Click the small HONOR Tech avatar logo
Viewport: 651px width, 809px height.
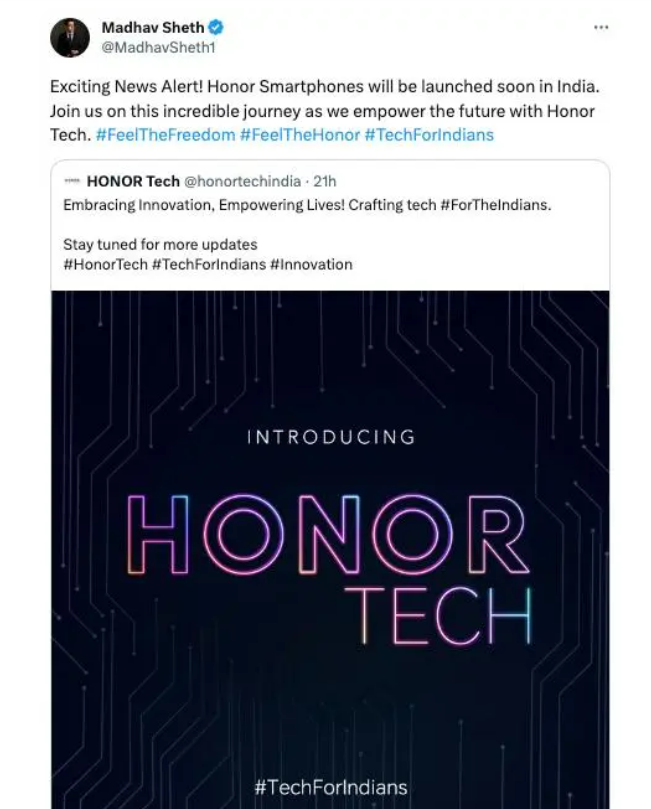[x=71, y=181]
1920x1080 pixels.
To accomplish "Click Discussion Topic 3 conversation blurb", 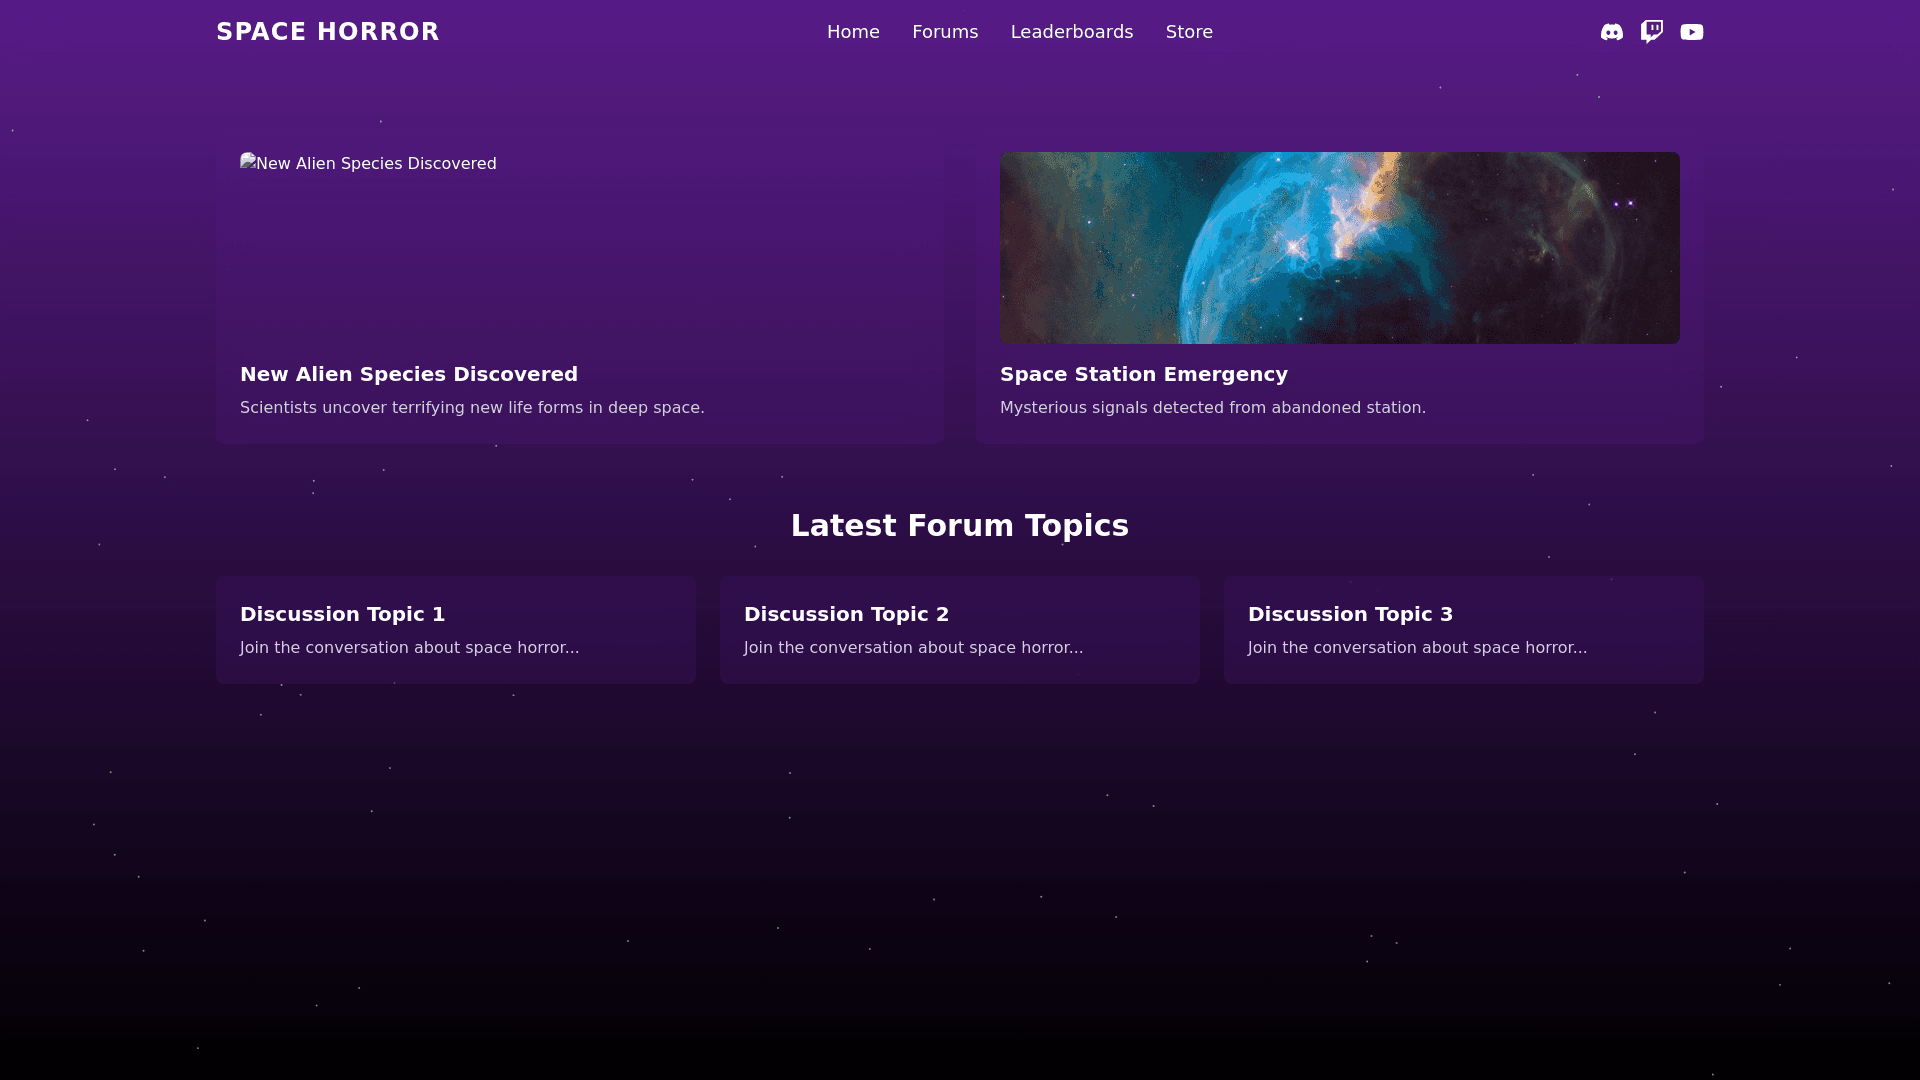I will (x=1417, y=648).
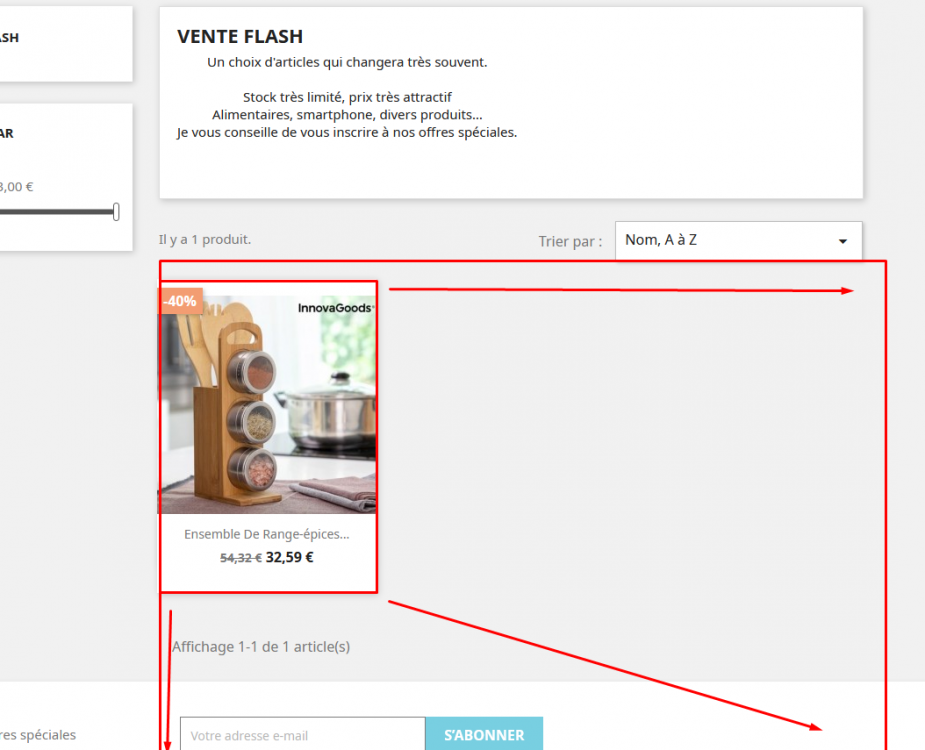Click the Affichage 1-1 de 1 article(s) text
Screen dimensions: 925x750
261,647
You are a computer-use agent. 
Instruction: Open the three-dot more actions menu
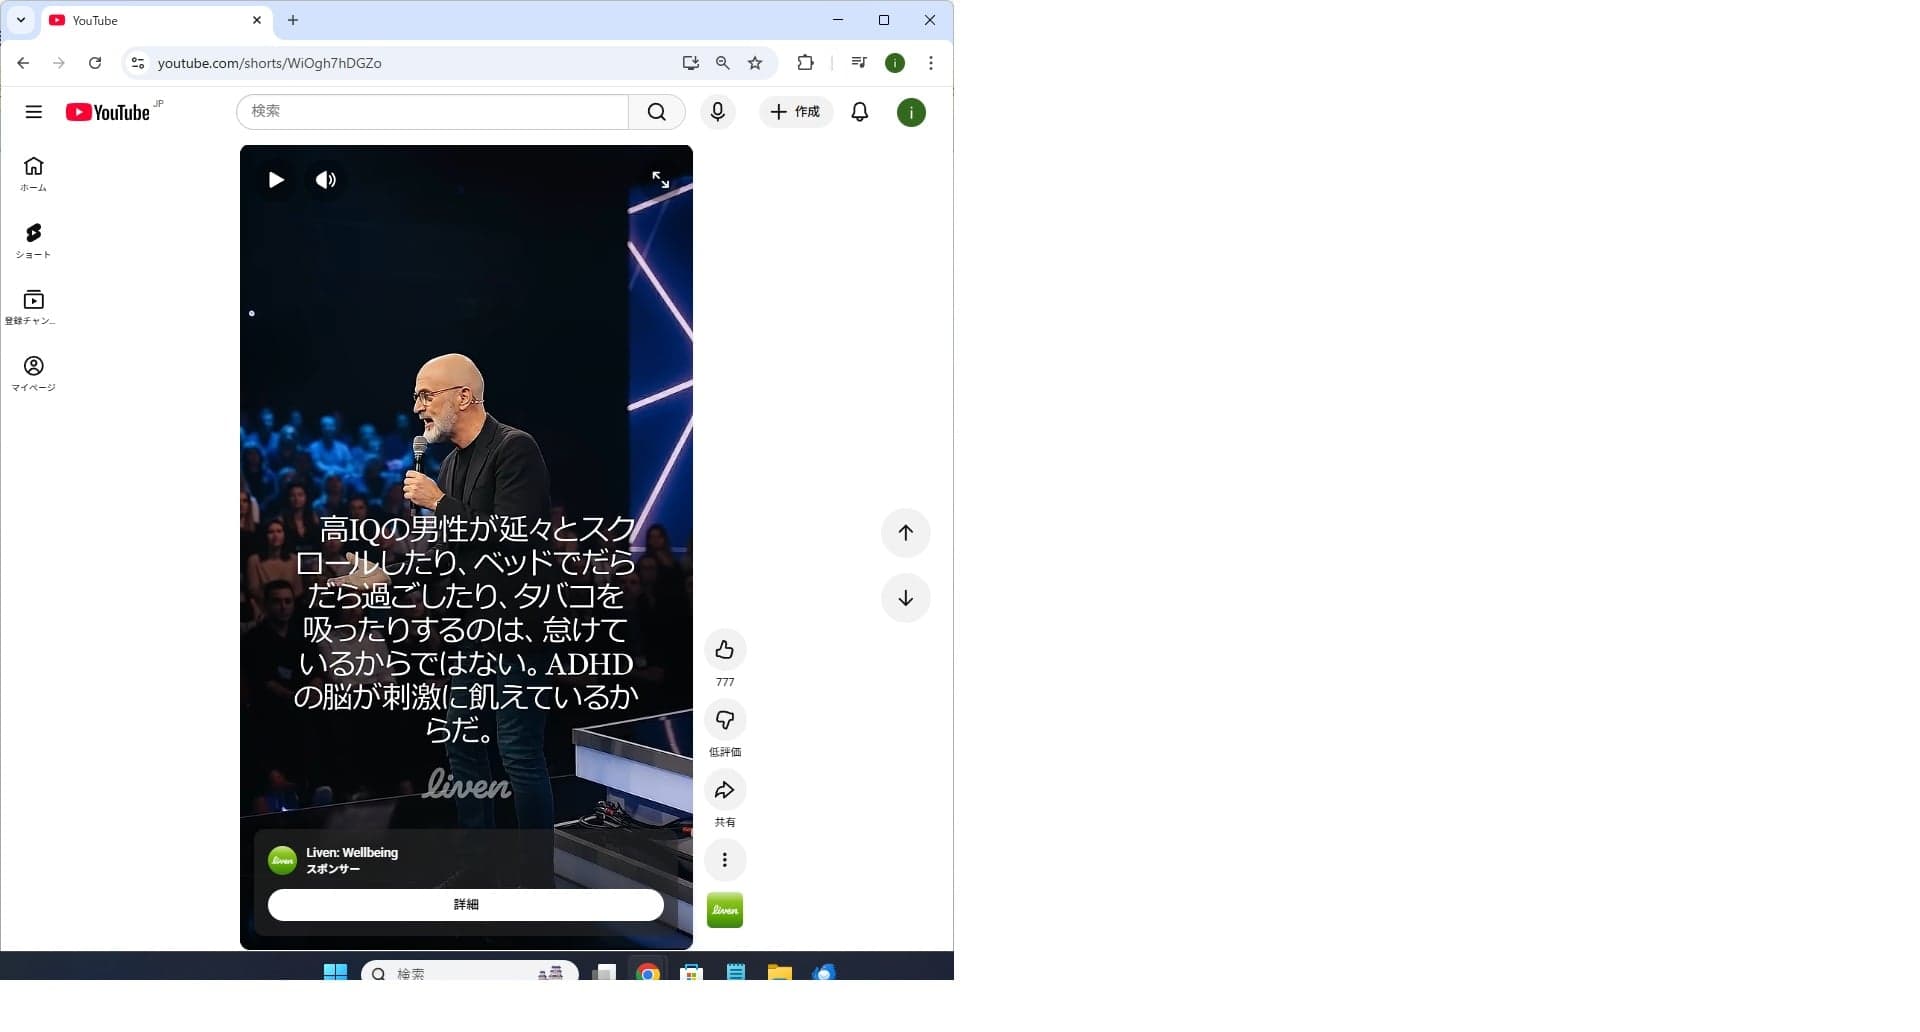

· · · · ·

_Given request:_ Turn everything from the line containing "You are a computer-use agent." down to the end of the records into a numbered list, dropping blank lines and leaving out the pictures.

_Final answer:_
1. You are a computer-use agent. 
2. Instruction: Open the three-dot more actions menu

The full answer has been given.